Data for the task ->
BEGIN

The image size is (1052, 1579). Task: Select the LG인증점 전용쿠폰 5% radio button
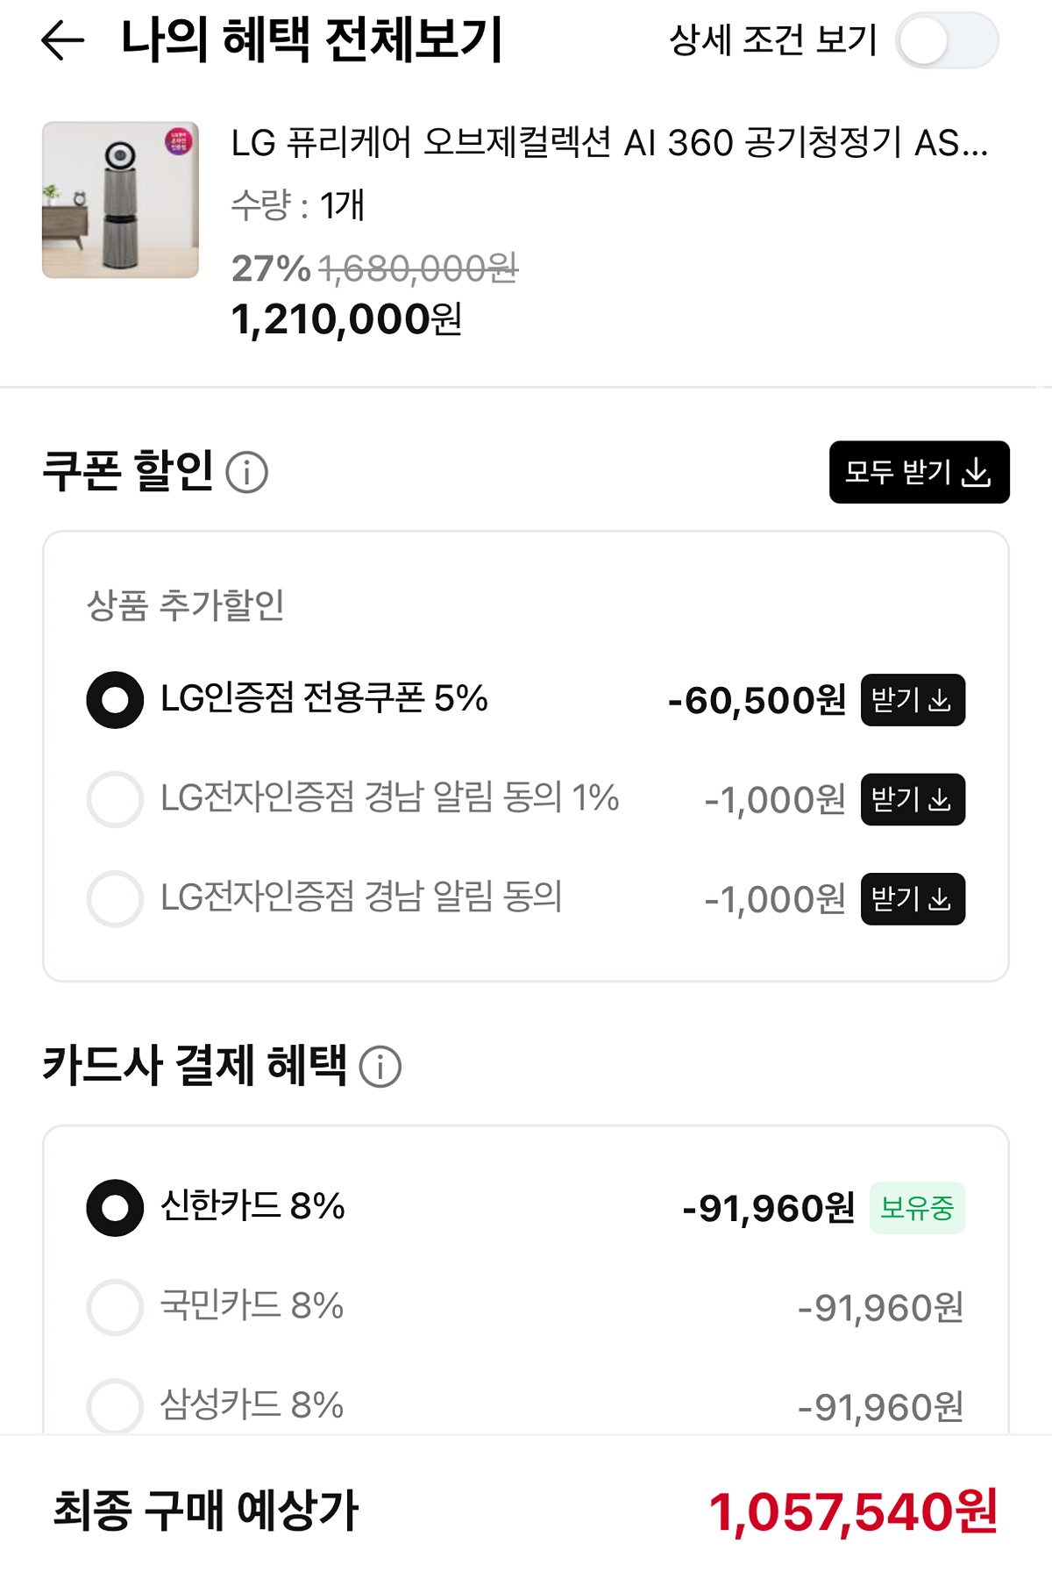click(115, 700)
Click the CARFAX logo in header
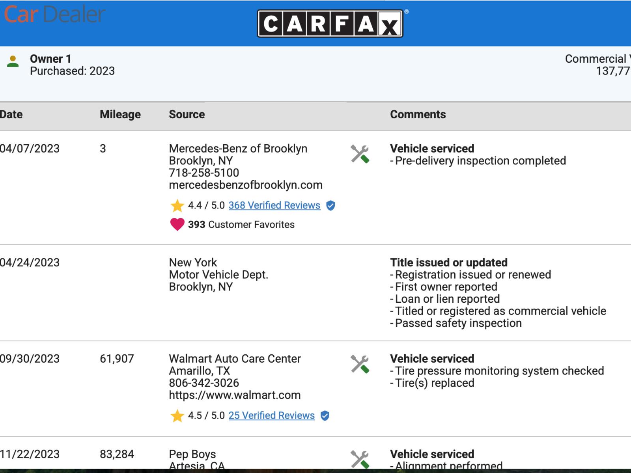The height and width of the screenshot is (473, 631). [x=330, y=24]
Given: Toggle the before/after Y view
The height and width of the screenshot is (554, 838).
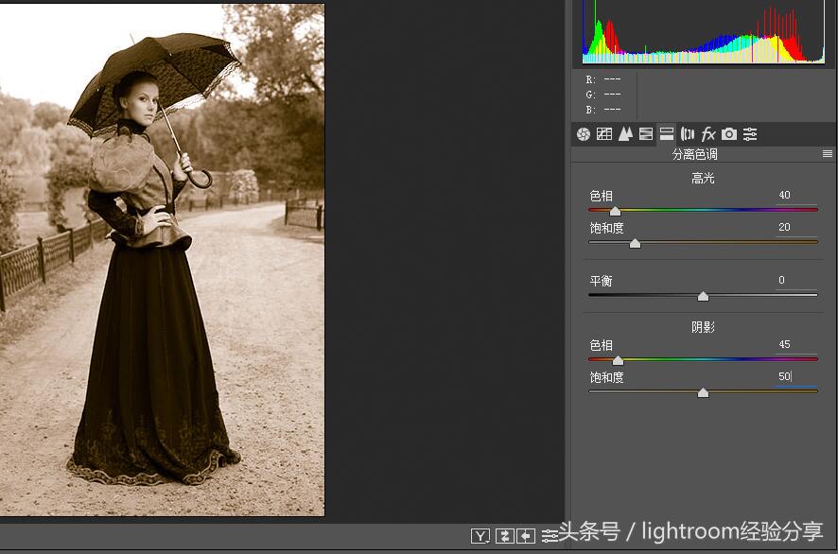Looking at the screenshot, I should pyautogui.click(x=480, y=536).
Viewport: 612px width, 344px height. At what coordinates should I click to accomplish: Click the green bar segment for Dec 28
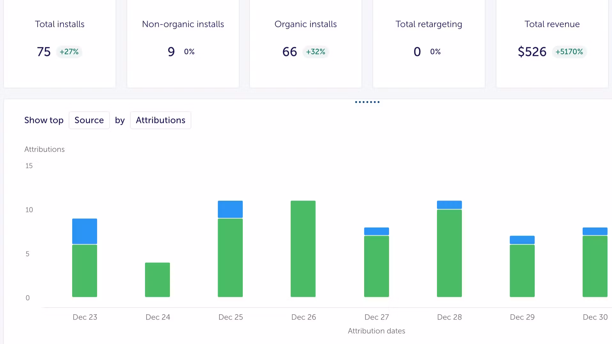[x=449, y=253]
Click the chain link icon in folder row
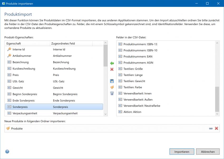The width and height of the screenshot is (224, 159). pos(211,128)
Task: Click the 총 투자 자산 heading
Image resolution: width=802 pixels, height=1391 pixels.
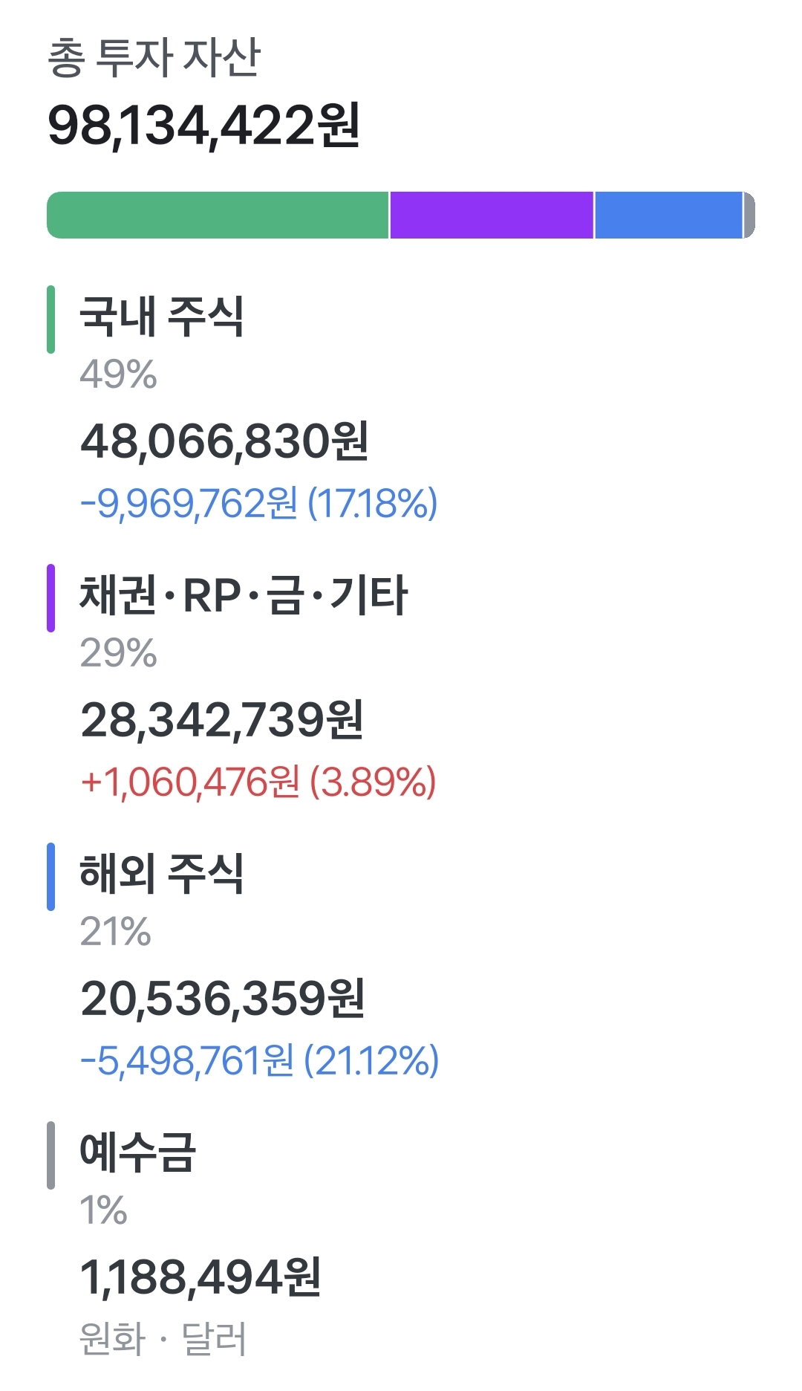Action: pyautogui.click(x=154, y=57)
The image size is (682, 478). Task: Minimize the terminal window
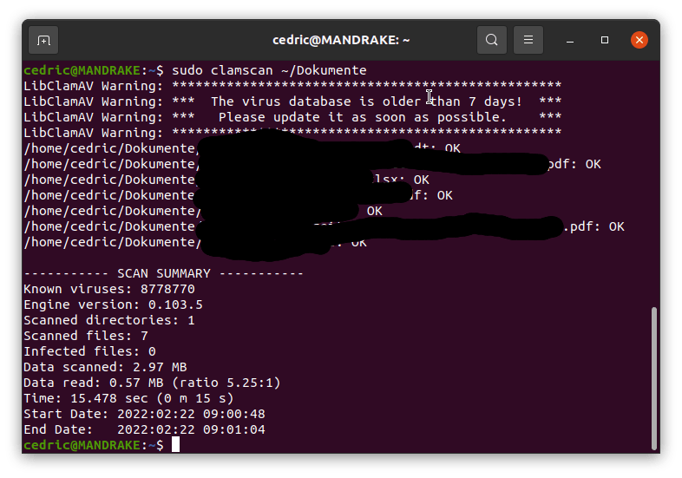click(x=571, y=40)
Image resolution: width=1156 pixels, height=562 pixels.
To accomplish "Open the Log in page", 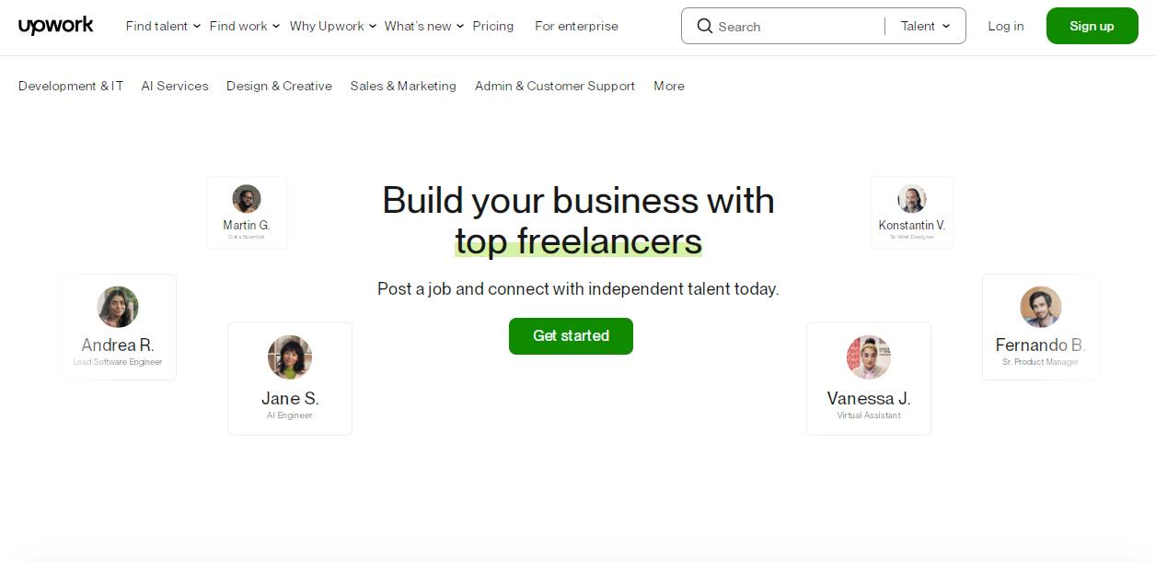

END

Problem description ->
Up to and including the last line of the listing, starting at the line with "Click the chain link icon in folder row", extract every line exactly and leave out the pictures.

Completed task ->
Click the chain link icon in folder row
The width and height of the screenshot is (224, 159). pos(211,128)
Task: Click the 총 투자 자산 heading
Image resolution: width=802 pixels, height=1391 pixels.
Action: pyautogui.click(x=154, y=57)
The image size is (682, 478). Task: Minimize the terminal window
click(x=571, y=40)
Image resolution: width=1156 pixels, height=562 pixels.
To accomplish "Open the Log in page", 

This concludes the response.